SET PROBLEM: Reproduce every item below verbatim, leaving out the pictures.
-- BEGIN DATASET --
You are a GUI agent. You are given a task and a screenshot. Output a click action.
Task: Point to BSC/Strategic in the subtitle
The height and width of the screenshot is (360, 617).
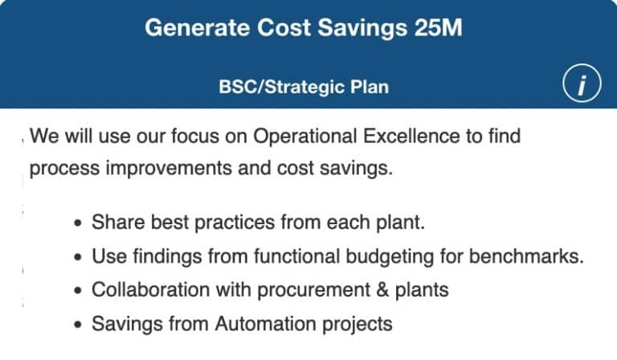pos(280,86)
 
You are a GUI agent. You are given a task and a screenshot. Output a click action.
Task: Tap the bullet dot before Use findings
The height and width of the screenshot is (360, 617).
pos(77,258)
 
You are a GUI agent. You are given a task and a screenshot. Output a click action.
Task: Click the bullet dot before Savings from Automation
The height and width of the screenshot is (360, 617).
pos(77,325)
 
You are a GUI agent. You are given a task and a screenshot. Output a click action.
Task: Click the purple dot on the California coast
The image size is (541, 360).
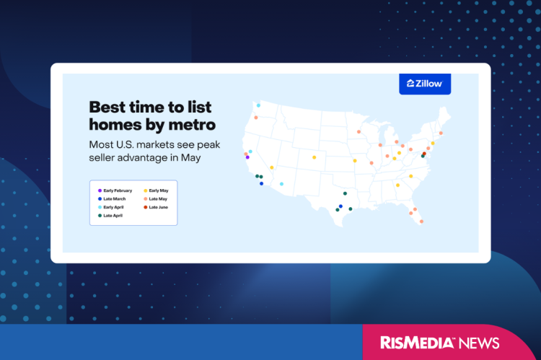[247, 157]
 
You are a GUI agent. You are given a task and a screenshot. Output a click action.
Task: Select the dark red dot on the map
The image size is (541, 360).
[424, 153]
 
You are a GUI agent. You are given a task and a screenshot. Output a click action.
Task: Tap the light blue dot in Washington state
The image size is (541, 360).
[258, 105]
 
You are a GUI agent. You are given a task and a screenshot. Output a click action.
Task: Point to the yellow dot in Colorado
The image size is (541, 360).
[314, 157]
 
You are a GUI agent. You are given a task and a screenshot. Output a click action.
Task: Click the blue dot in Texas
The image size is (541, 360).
[340, 206]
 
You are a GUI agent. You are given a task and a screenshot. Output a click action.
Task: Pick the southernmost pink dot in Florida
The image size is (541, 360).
[421, 221]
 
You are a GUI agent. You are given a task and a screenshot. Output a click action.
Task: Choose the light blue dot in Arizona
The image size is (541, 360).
[281, 184]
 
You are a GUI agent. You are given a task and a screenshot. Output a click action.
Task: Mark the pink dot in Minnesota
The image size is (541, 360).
[359, 132]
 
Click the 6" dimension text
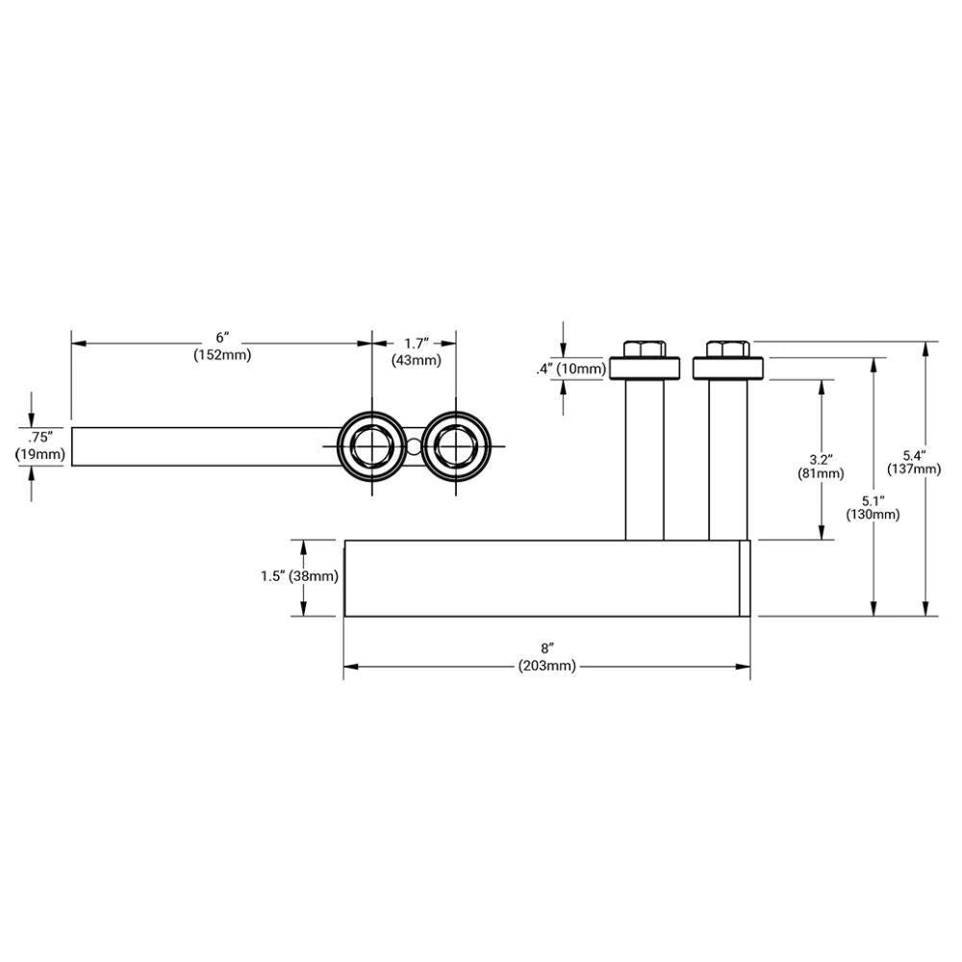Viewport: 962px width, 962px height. pos(222,338)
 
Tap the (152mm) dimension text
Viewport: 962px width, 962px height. pos(222,355)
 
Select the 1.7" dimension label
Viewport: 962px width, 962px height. pos(416,342)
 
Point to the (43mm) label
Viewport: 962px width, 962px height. pos(416,361)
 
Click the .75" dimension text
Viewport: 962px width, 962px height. pos(39,434)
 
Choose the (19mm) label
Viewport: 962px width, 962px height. pos(39,453)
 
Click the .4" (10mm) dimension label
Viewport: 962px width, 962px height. pos(571,368)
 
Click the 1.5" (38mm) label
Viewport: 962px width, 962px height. pos(299,576)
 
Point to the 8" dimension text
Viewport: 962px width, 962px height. pos(546,648)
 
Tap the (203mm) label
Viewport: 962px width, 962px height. pos(546,666)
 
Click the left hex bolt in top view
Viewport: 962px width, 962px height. pos(371,446)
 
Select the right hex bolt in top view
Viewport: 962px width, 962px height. pos(453,446)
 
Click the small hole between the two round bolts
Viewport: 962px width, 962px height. pos(413,446)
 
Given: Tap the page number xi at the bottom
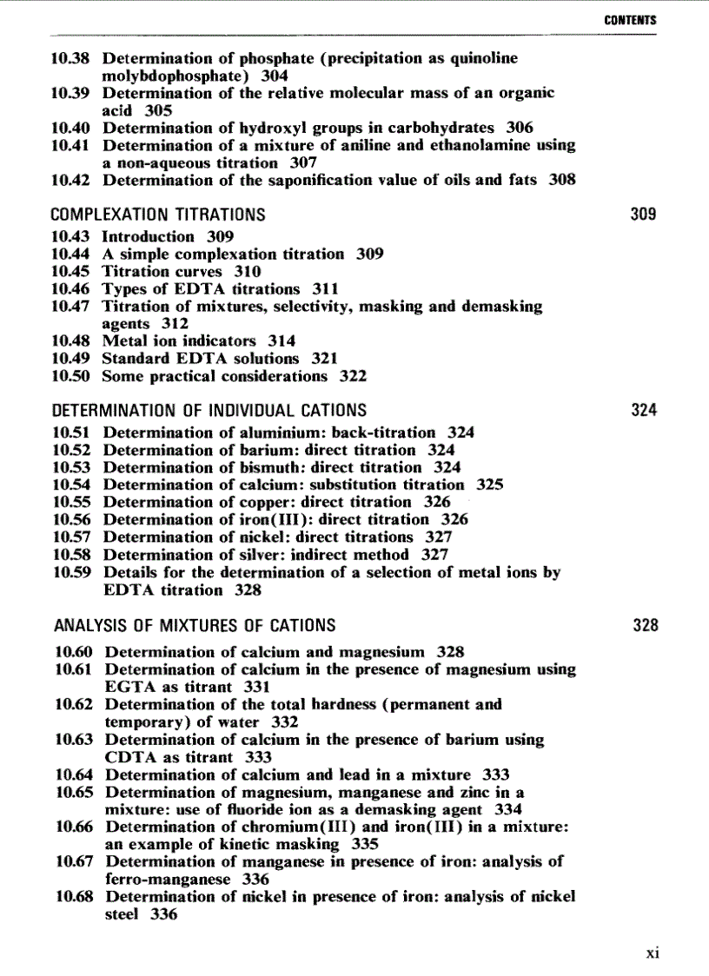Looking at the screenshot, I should [653, 953].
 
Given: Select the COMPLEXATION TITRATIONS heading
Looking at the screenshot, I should [158, 214].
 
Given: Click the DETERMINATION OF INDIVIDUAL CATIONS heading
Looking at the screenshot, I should [209, 410].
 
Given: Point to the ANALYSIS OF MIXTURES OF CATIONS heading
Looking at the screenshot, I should [195, 625].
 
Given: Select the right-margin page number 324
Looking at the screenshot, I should [643, 410].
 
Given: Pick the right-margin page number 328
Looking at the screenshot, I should [645, 625].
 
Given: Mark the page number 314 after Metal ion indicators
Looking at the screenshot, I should [282, 341].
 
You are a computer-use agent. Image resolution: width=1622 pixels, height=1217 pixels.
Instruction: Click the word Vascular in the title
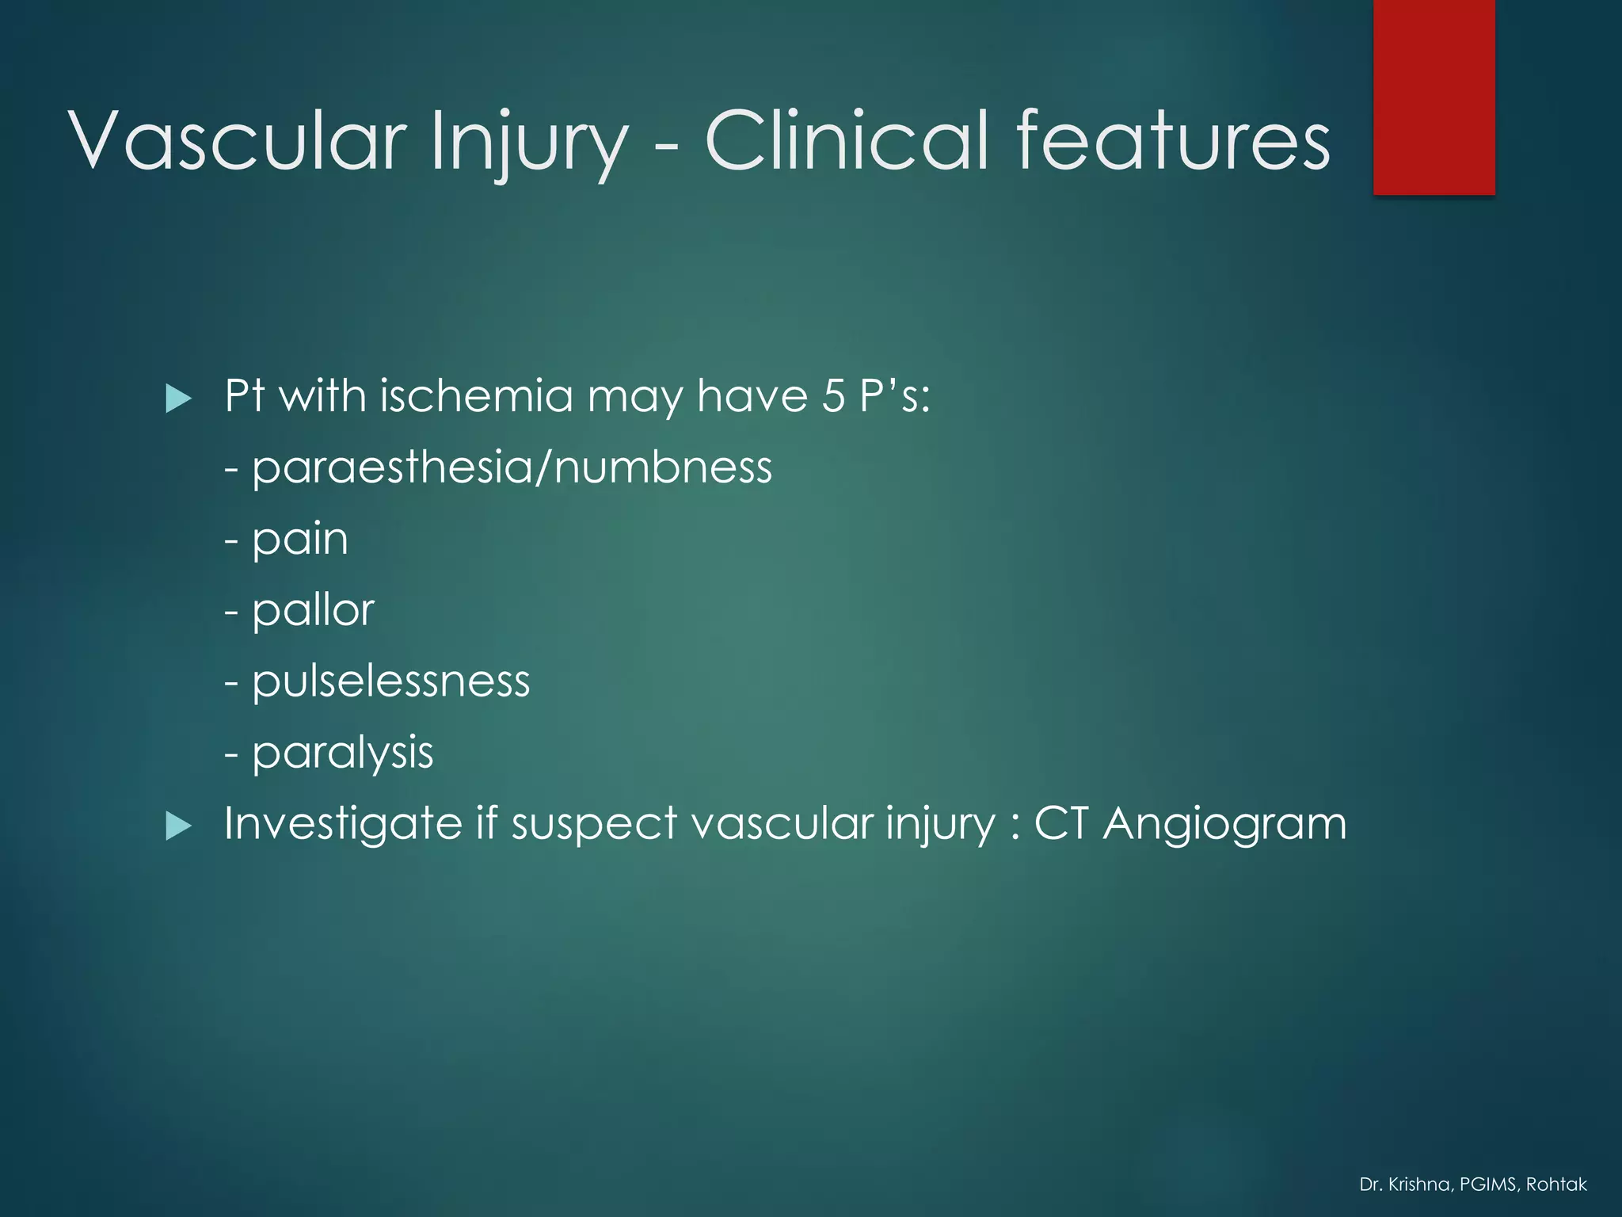[238, 141]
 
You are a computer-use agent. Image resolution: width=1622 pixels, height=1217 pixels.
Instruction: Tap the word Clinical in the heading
[847, 141]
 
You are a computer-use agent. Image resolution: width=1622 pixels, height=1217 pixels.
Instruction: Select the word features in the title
[1173, 141]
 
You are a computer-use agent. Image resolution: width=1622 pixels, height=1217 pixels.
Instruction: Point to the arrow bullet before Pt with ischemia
[178, 398]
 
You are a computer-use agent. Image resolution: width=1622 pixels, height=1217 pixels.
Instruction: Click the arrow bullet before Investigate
[178, 826]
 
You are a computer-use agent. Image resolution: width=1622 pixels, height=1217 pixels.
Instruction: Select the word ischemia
[475, 395]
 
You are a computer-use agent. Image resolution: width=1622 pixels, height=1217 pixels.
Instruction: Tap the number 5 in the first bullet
[833, 395]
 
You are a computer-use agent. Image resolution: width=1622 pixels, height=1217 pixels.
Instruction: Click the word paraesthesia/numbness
[512, 467]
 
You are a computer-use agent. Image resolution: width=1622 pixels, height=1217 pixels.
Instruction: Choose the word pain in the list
[300, 540]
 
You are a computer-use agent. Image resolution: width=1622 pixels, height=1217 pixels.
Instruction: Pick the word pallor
[313, 611]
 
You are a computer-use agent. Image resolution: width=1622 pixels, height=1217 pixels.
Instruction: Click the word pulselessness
[390, 681]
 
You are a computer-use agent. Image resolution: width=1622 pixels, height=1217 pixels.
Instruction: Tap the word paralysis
-- END DATASET --
FINISHED EXERCISE:
You are a GUI agent. You are given a task and a screenshot. Output a click action.
Task: Point to BSC/Strategic in the subtitle
The height and width of the screenshot is (360, 617).
pos(280,86)
 
You are a GUI agent. You are given a task and a screenshot. Output a click action.
Task: Tap the bullet dot before Use findings
The height and width of the screenshot is (360, 617).
pos(77,258)
 
You are a GUI agent. You are given a task and a screenshot. Output a click action.
Task: Click the bullet dot before Savings from Automation
The height and width of the screenshot is (360, 617).
pos(77,325)
 
You are a GUI agent. You are given a task and a screenshot. Output a click action.
Task: Click the purple dot on the California coast
The image size is (541, 360).
[247, 157]
 
You are a GUI agent. You are given a task and a screenshot. Output a click action.
Task: Select the dark red dot on the map
The image size is (541, 360).
[424, 153]
 
You are a GUI agent. You are given a task and a screenshot. Output a click action.
Task: Tap the light blue dot in Washington state
The image size is (541, 360).
[258, 105]
 
You are a GUI agent. You are given a task and a screenshot. Output a click action.
Task: Point to the yellow dot in Colorado
The image size is (541, 360).
[314, 157]
 
You are a GUI agent. You are given a task and a screenshot. Output a click action.
Task: Click the blue dot in Texas
The image size is (541, 360).
[340, 206]
 
You are a GUI agent. You are given a task and a screenshot. Output a click action.
Task: Pick the southernmost pink dot in Florida
The image size is (541, 360).
[421, 221]
 
You are a GUI agent. You are given a task and a screenshot. Output a click action.
Task: Choose the light blue dot in Arizona
The image size is (541, 360).
[281, 184]
 
You are a GUI agent. You are given a task and a screenshot. Output a click action.
Task: Mark the pink dot in Minnesota
The image size is (541, 360).
[359, 132]
 
Click the 6" dimension text
Viewport: 962px width, 962px height. pos(222,338)
 
Tap the (152mm) dimension text
Viewport: 962px width, 962px height. pos(222,355)
 
Select the 1.7" dimension label
Viewport: 962px width, 962px height. pos(416,342)
 
Point to the (43mm) label
Viewport: 962px width, 962px height. pos(416,361)
 
Click the .75" dimension text
Viewport: 962px width, 962px height. pos(39,434)
 
Choose the (19mm) label
Viewport: 962px width, 962px height. pos(39,453)
 
Click the .4" (10mm) dimension label
Viewport: 962px width, 962px height. pos(571,368)
 
Click the 1.5" (38mm) label
Viewport: 962px width, 962px height. pos(299,576)
 
Point to the 8" dimension text
Viewport: 962px width, 962px height. pos(546,648)
 
Tap the (203mm) label
Viewport: 962px width, 962px height. pos(546,666)
 
Click the left hex bolt in top view
Viewport: 962px width, 962px height. pos(371,446)
 
Select the right hex bolt in top view
Viewport: 962px width, 962px height. pos(453,446)
 
Click the small hole between the two round bolts
Viewport: 962px width, 962px height. pos(413,446)
 
Given: Tap the page number xi at the bottom
Looking at the screenshot, I should [653, 953].
 
Given: Select the COMPLEXATION TITRATIONS heading
Looking at the screenshot, I should [158, 214].
 
Given: Click the DETERMINATION OF INDIVIDUAL CATIONS heading
Looking at the screenshot, I should [209, 410].
 
Given: Point to the ANALYSIS OF MIXTURES OF CATIONS heading
Looking at the screenshot, I should [195, 625].
 
Given: Select the right-margin page number 324
Looking at the screenshot, I should [643, 410].
 
Given: Pick the right-margin page number 328
Looking at the screenshot, I should [645, 625].
 
Given: Mark the page number 314 after Metal ion indicators
Looking at the screenshot, I should [282, 341].
 
You are a computer-use agent. Image resolution: width=1622 pixels, height=1217 pixels.
Instruction: Click the word Vascular in the title
[238, 141]
 
You are a computer-use agent. Image resolution: width=1622 pixels, height=1217 pixels.
Instruction: Tap the word Clinical in the heading
[847, 141]
 
You are a computer-use agent. Image resolution: width=1622 pixels, height=1217 pixels.
Instruction: Select the word features in the title
[1173, 141]
 
You are a computer-use agent. Image resolution: width=1622 pixels, height=1217 pixels.
Instruction: Point to the arrow bullet before Pt with ischemia
[178, 398]
 
You are a computer-use agent. Image resolution: width=1622 pixels, height=1217 pixels.
Instruction: Click the arrow bullet before Investigate
[178, 826]
 
You are a computer-use agent. Image resolution: width=1622 pixels, height=1217 pixels.
Instruction: Select the word ischemia
[475, 395]
 
You are a computer-use agent. Image resolution: width=1622 pixels, height=1217 pixels.
Instruction: Tap the number 5 in the first bullet
[833, 395]
 
You are a computer-use agent. Image resolution: width=1622 pixels, height=1217 pixels.
Instruction: Click the word paraesthesia/numbness
[512, 467]
 
You are a computer-use agent. Image resolution: width=1622 pixels, height=1217 pixels.
Instruction: Choose the word pain in the list
[300, 540]
 
You are a computer-use agent. Image resolution: width=1622 pixels, height=1217 pixels.
Instruction: Pick the word pallor
[313, 611]
 
You are a computer-use agent. Image resolution: width=1622 pixels, height=1217 pixels.
Instruction: Click the word pulselessness
[390, 681]
 
You are a computer-use agent. Image resolution: width=1622 pixels, height=1217 pixels.
Instruction: Tap the word paralysis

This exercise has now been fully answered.